#### [PROBLEM TO SOLVE]
In the rows from the line containing "You are a GUI" through the line containing "Task: Click the Download updates button", substitute "Install updates" for "Download updates" and give those lines back with nothing else changed.

---------- INFORMATION PROVIDED

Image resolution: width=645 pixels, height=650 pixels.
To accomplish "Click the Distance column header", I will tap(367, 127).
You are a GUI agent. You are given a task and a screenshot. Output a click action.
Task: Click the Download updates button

--------------------
---------- INFORMATION PROVIDED

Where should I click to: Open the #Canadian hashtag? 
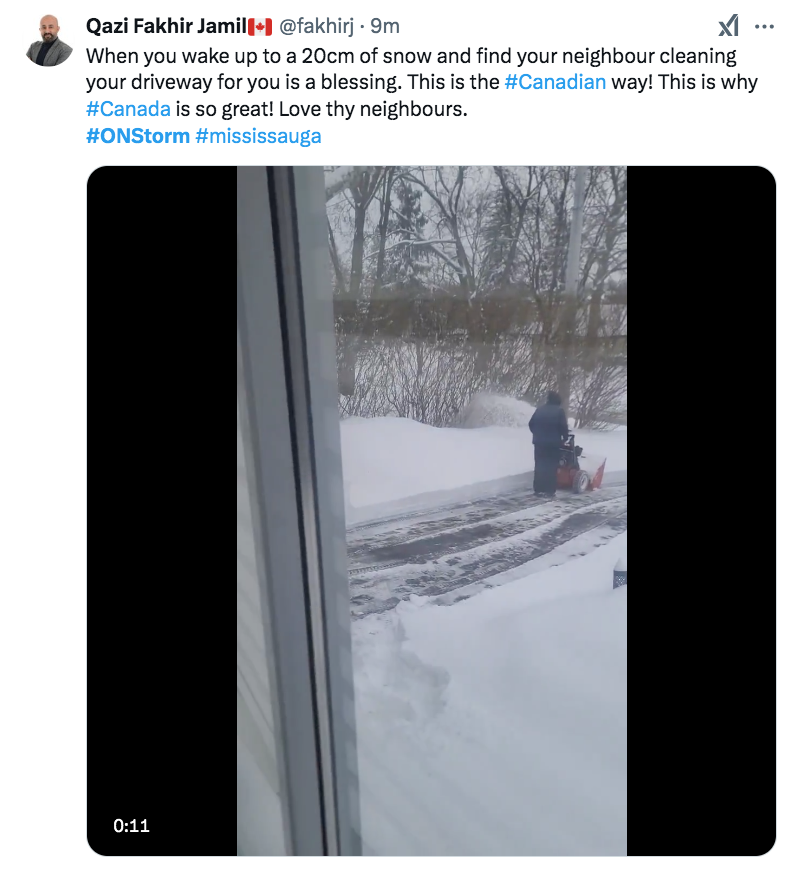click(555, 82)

--------------------

#### [SOLUTION TO THIS PROBLEM]
You are a GUI agent. You are given a task and a screenshot. Output a click action.
Task: Click the Install updates button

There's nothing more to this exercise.